Yes, you have a good point. And you are right about minimalism; I think though this is different in the way you state this example; reddit is now made to be annoying to make money with ads and data collection: I believe no one likes that. A better example would be: how about remake hn with shadcn ; I don’t think many would mind if it was still fast (which is not design anyway); it’s functional and clean. Reddit (new) is functional nor fast… that is not all design but js and all kinds of browser functionality hijacking to make it more likely you click on ads, lose your track so you go browse other things etc.


Design and branding matter a lot more than people realize. Not just in terms of appeal - it sets the stage for everything that follows.

Half the social media apps are the same thing: Feed, like, block people, follow, post (with image/video, etc.), hash tags, etc. but the slightest difference in design and branding sets forth a different content platform.

UI/UX isn't just aesthetics, it's utility and a huge part of what the thing is.


There are myriad of software that have been super popular despite having dodgy UI. But the whole point is not to care if your app is popular or not if the whole point is enjoying the process of building the app more than seeing it used by many.


that's the point of the article- that you shouldn't be worried about making things for something else if they're unlikely to care either way

with that said, I agree with your overall point, if you're determined to make something popular you shouldnt skimp on design


Yeah, I think another way to think about this is "don't get distracted with cultivating and maintaining your brand", rather than "don't find any particular way that you enjoy doing the thing."

One of those is performative and creates pressure and expectation, often at the expense of personal enjoyment and rest. The other is just finding the bit that's interesting to you.


I think the sentiment is ok, but like you, I think the overall message is completely nonsense. It’s obviously fine to do things you aren’t enjoying as part of a process of to achieve your goals, and that doesn’t need to be about outside validation at all. I’m not very good at design, I don’t too much enjoy the process. Well I do enjoy parts of it when the hyperfocus sets in, but as a whole I don’t enjoy the process. I still do it, not because I care what anyone else will think about the end result but because, I, care about what, I, will think about it.

I’m sure the author is doing some sort of simplification of things. A lot of learning processes aren’t necessarily enjoyable and almost none are enjoyable all the time. I spend years learning how to airbrush while absolutely hating the process because I wanted to be able to do certain things. Now that I can actually make the stuff I envision I enjoy the process, but sucking at the beginning? Yeah that sucked. Hell, even if your end goal, is, outside validation… go for it!

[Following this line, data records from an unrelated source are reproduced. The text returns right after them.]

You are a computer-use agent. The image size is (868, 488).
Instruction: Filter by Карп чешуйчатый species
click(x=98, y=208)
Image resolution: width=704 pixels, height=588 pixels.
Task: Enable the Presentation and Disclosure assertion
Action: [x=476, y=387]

But I do agree with the whole “life is short, so what you love” sentiment. It’s just that you could put it so much better and less condescending than the author does here.


It might be better to interpret in the context of the subtitle: “Advice for myself around leisure activities.”

If my advice is to myself, I don’t see how it is condescending. It seems by definition that it can’t be. I cannot pretend to be above me.

My summary of the sentiment would be “don’t allow the weight of imagined judgmental eyeballs to steal your joy in trying or pursuing your personal creative endeavour”

There is an irony in the blog now being seen at HN scale and judged.